**EXERCISE:** Filter the records, keeping every line that has the string "beside".

######

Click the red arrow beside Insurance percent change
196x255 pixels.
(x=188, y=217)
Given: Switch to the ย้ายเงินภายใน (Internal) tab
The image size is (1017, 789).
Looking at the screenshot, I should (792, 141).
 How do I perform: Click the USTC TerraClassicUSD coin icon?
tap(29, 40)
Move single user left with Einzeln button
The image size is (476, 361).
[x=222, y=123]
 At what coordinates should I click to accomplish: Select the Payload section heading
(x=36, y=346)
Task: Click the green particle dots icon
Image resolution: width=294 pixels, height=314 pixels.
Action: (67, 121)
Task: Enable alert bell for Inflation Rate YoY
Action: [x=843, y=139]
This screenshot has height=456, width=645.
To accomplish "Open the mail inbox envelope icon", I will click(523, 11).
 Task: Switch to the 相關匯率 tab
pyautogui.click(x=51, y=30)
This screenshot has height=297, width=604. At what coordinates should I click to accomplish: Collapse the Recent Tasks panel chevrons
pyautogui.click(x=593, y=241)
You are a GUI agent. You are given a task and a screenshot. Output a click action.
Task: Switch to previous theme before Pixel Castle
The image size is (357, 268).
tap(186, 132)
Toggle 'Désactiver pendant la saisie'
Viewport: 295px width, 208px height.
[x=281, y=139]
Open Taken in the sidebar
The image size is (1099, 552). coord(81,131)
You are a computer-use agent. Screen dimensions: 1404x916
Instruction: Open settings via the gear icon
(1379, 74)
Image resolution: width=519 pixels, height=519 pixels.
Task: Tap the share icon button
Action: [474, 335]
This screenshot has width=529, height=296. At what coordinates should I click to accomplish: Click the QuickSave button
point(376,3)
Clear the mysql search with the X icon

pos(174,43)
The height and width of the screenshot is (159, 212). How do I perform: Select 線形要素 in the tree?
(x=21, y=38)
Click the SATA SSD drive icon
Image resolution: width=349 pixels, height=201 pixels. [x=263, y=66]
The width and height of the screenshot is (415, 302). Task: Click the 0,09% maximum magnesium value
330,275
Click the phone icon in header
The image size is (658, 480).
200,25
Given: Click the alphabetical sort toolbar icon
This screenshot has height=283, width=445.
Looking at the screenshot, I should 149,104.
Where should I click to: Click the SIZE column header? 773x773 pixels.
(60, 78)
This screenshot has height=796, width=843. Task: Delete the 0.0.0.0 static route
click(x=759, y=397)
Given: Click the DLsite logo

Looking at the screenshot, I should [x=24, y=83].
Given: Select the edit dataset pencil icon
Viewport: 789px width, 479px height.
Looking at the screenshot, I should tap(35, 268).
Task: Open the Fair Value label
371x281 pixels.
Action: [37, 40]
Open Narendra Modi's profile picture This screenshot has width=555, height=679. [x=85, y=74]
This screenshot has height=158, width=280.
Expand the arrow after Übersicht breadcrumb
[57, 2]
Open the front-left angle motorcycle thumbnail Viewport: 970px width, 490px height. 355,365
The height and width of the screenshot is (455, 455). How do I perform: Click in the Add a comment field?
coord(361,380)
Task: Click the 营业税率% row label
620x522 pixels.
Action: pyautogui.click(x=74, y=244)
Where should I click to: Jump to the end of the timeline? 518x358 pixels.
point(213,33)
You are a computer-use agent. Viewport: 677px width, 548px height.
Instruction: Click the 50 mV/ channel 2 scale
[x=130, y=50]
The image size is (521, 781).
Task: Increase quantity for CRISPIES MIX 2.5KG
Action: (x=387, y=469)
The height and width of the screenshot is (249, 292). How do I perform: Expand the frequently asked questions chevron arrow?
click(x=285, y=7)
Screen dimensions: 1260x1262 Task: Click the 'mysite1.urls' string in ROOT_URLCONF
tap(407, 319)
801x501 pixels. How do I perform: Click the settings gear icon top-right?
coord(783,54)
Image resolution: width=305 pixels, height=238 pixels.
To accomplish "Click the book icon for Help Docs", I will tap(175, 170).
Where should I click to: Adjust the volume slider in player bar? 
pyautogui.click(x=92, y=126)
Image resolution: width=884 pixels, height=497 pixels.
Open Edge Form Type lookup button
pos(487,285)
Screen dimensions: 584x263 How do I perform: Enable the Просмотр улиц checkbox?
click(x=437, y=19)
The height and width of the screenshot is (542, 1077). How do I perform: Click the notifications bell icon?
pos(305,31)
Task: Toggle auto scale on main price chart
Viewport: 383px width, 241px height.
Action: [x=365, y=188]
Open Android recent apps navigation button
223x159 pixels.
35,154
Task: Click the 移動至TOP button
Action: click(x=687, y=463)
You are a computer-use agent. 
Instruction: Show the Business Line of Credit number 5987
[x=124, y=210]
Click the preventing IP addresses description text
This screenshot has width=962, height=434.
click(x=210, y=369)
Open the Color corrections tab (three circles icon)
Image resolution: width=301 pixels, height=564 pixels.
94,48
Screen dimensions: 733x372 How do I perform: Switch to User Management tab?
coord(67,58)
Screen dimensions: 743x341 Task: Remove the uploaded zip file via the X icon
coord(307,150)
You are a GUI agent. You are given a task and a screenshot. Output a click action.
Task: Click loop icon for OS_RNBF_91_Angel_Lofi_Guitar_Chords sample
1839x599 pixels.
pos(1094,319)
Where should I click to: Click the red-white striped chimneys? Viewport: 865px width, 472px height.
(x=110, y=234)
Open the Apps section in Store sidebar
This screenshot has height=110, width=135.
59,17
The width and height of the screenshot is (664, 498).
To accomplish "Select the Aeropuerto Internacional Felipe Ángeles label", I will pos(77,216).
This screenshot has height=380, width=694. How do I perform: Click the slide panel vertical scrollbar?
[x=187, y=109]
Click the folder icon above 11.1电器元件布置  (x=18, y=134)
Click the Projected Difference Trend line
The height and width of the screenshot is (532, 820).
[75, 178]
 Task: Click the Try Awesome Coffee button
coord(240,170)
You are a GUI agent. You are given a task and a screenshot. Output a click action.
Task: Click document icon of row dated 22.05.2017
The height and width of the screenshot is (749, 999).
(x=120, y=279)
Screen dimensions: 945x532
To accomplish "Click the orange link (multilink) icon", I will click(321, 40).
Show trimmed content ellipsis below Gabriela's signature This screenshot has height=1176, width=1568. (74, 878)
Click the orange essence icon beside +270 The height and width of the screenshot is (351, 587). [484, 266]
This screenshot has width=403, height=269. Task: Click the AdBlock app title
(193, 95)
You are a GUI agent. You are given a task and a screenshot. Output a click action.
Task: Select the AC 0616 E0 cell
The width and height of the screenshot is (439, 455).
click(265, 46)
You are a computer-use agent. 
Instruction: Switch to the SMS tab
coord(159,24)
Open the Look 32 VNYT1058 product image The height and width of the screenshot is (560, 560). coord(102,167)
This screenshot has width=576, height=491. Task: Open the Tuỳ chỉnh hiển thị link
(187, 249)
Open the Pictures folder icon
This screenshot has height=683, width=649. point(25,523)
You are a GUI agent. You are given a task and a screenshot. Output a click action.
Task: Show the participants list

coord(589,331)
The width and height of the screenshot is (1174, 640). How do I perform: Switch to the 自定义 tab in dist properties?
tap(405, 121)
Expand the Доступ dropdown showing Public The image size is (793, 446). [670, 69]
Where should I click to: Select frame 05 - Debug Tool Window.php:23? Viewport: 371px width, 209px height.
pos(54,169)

######

**SOLVED EXERCISE:**
Click the red arrow beside Insurance percent change
Click the orange essence icon beside +270 The height and width of the screenshot is (351, 587). [484, 266]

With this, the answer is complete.